Goierri ("Highland(s)" in Basque; Goyerri) or "Basque Highlands" is one of the eight comarcas (Eskualdea in the Basque language) in the Spanish province of Gipuzkoa. It is composed of 18 municipalities, Beasain, Ordizia and Lazkao being the main towns.

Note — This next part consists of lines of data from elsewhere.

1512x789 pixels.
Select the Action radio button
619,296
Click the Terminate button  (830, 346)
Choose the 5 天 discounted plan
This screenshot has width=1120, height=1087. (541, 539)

The main administrative center is Beasain.

== Municipalities ==

| Municipality | Population 2001 | Population 2011 | Population 2018 |
|---|---|---|---|
| Altzaga | 106 | 161 | 179 |
| Arama | 163 | 198 | 205 |
| Ataun | 1,557 | 1,680 | 1,669 |
| Beasain | 12,108 | 13,719 | 13,881 |
| Gabiria | 422 | 483 | 488 |
| Gaintza | 133 | 124 | 129 |
| Idiazabal | 2,082 | 2,264 | 2,305 |
| Itsasondo | 576 | 675 | 641 |
| Lazkao | 4,920 | 5,406 | 5,646 |
| Legorreta | 1,351 | 1,478 | 1,430 |
| Mutiloa | 158 | 255 | 252 |
| Olaberria | 904 | 936 | 945 |
| Ordizia | 8,938 | 9,751 | 10,150 |
| Ormaiztegi | 1,170 | 1,318 | 1,302 |
| Segura | 1,225 | 1,460 | 1,432 |
| Zaldibia | 1,490 | 1,504 | 1,613 |
| Zegama | 1,294 | 1,539 | 1,519 |
| Zerain | 254 | 266 | 252 |
| Totals | 38,851 | 43,217 | 44,038 |

== The Basque language ==
The region is traditionally Basque-speaking, having a higher proportion of Basque speakers than other comarcas in Gipuzkoa. According to data from 1996, around half the population of Goierri speak Basque as a mother tongue. The predominant dialect is the central dialect that proliferates much of Gipuzkoa's Basque speaking communities. Villages are more likely to be predominantly Basque-speaking with particularly strong Basque-speaking populations in the towns of Ordizia, Ataun, Lazkao and Beasain. Basque is the dominant language in education in the area, for example, Lazkao's San Benito Ikastola and Ataun San Martin's Joxemigel Barandiaran Eskola teaching exclusively through the Basque language with the exception of Spanish lessons.